> _TEXT SHOWN_:
The Propeller Group: Stories are Invisible Monuments
On April 8, Tuan Nguyen, founding member of The Propeller Group (TPG), a hub for collective thinking and coordinated action, will look at past TPG projects, along with films from his own practice, to explore and expand on the relationships between objects, narratives, and resistance. Founded in 2006 and set in Saigon, Vietnam, TPG intentionally shape-shifts. For example, their 2017 Reincarnation film/art installation/social commentary focuses on funereal rituals in Vietnam, where funerals spill out from homes into the streets, blurring public and private. A death in the family creates a kind of magical space, a state removed from daily life, in which the norms of Vietnamese society can be broken. Performers from the transgender and transsexual communities are welcomed at funerals to entertain with singing, fire-breathing, and other acts.
The Propeller Group’s multimedia works explore power, politics, and manipulation in unexpected and provocative ways.
Part of the Kansas City Art Institute Virtual Lecture Series, tickets are required for this free online event which is open to the public and begins at at 7:00 p.m.
Immerse Yourself in the World of Claude Monet
Every 15 minutes in the new Bloch Galleries at the Nelson-Atkins Museum, you can leave your cares behind and inhabit the world of Impressionist painter Claude Monet. You might even meditate—or levitate—a little.
In 1915 as World War I ravaged France, Monet took solace in his garden at Giverny in Normandy. A plein-air artist, Monet propped his easel next to his pond and painted water lilies at every time of day, capturing each nuance of light, air, sound, color, and shadow.
Monet Water Lilies: From Dawn to Dusk is an immersive sound and light installation that offers a new way to experience this work. It envelops you in a quiet space where you can just be. And somehow, you might feel your energy and peace restored, just as Monet did. The ten-minute light program emulates the rise and fall of daylight as it plays on the water lilies in the pond at Giverny. It also includes a short video of Monet painting in his garden during this troubled time.

> _WORK REQUEST 1_: List every aspect whose nuance Monet captured in his water lily paintings, according to the event listings.
> _WORK REQUEST 2_:
Answer these questions from the event listings, one per line:
(a) In what year was The Propeller Group founded?
(b) At what time does the online lecture begin?
(c) How long does the light program in the Monet installation last?
> _WORK REQUEST 3_: Copy the passage from the event listings starting at "Monet Water Lilies: From" and ending at "this troubled time.".

> _LISTED RECORDS_:
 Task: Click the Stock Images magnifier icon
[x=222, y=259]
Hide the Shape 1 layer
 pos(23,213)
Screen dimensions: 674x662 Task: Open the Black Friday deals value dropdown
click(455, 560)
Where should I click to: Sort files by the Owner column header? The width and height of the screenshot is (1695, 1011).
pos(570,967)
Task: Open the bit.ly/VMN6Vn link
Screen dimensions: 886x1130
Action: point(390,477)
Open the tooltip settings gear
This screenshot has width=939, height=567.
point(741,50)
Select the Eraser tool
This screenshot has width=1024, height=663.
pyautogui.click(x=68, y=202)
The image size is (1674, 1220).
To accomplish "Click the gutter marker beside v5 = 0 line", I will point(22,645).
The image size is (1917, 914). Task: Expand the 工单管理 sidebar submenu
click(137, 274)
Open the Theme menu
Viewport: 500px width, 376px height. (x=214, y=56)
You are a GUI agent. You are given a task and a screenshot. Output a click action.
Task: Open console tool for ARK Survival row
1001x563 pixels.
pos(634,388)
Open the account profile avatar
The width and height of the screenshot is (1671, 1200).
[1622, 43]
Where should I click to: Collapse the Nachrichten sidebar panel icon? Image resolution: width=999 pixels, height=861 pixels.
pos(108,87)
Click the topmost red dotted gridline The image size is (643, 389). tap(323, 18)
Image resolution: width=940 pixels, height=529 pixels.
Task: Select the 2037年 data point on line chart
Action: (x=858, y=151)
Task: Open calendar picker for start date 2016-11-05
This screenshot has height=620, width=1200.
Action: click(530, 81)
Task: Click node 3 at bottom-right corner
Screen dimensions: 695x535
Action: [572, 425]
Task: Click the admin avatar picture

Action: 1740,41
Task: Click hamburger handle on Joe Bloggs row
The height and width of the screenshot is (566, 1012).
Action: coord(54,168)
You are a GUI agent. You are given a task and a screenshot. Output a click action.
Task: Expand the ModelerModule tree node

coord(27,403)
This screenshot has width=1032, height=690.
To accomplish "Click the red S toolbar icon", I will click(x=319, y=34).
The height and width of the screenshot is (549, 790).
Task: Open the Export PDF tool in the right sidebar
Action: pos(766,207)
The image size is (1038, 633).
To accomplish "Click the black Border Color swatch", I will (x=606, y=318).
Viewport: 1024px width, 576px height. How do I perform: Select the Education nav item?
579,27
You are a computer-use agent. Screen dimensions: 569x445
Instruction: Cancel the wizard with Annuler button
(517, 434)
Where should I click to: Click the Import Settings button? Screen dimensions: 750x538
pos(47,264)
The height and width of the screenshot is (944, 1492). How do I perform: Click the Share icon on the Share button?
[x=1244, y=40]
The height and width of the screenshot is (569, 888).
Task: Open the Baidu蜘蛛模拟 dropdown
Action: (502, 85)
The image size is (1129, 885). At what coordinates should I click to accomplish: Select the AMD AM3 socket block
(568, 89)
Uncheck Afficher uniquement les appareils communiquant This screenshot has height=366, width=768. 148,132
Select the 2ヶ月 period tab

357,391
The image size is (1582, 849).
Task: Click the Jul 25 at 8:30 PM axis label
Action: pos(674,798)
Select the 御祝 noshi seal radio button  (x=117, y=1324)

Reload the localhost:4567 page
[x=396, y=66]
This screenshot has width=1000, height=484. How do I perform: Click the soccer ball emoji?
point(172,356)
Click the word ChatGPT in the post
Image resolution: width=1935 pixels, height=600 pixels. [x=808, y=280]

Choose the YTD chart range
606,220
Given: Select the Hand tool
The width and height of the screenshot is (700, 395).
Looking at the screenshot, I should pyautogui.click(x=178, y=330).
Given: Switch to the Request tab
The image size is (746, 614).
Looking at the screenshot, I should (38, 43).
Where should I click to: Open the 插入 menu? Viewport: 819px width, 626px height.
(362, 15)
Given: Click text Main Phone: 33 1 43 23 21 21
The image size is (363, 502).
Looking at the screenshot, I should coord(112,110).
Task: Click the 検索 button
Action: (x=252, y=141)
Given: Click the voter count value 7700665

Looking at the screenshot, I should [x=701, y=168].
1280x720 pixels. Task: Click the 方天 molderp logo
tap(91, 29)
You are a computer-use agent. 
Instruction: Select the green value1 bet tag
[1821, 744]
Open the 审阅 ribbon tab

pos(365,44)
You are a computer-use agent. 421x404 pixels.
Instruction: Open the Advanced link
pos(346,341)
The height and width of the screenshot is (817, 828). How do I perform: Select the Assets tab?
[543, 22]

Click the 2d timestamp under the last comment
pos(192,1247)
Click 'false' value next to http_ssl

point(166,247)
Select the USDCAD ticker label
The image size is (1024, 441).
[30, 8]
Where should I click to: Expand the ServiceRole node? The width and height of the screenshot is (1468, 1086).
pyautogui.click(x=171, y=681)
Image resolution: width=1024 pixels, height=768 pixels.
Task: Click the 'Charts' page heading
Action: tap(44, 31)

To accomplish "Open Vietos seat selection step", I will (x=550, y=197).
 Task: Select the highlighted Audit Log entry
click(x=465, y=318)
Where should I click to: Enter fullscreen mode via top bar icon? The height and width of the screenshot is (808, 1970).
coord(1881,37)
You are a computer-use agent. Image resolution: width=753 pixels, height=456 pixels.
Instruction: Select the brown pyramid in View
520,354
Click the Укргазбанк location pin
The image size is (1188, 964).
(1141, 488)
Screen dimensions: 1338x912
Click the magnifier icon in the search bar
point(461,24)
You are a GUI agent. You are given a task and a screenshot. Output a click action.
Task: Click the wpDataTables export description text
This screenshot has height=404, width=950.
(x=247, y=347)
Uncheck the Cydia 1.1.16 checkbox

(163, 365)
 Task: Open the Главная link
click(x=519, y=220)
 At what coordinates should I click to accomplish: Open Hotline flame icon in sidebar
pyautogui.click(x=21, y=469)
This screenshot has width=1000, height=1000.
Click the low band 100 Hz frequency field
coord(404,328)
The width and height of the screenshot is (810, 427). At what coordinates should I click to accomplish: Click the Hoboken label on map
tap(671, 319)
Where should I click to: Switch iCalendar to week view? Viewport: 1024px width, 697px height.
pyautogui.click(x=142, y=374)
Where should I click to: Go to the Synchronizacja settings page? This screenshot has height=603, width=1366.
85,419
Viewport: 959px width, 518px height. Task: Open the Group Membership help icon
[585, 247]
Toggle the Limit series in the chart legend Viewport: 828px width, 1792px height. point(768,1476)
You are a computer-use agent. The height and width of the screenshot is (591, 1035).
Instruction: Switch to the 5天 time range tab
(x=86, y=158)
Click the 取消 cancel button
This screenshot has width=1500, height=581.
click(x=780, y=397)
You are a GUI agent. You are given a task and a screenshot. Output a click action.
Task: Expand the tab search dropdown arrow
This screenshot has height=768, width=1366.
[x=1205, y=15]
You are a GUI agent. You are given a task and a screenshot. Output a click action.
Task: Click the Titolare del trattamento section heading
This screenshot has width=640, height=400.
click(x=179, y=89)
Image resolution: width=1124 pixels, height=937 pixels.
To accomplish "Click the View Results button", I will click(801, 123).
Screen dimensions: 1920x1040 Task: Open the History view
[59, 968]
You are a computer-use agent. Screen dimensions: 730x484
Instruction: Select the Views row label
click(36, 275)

> _WRITTEN ANSWER 1_: light, air, sound, color, shadow

> _WRITTEN ANSWER 2_:
(a) 2006
(b) 7:00 p.m.
(c) Ten minutes

> _WRITTEN ANSWER 3_:
Monet Water Lilies: From Dawn to Dusk is an immersive sound and light installation that offers a new way to experience this work. It envelops you in a quiet space where you can just be. And somehow, you might feel your energy and peace restored, just as Monet did. The ten-minute light program emulates the rise and fall of daylight as it plays on the water lilies in the pond at Giverny. It also includes a short video of Monet painting in his garden during this troubled time.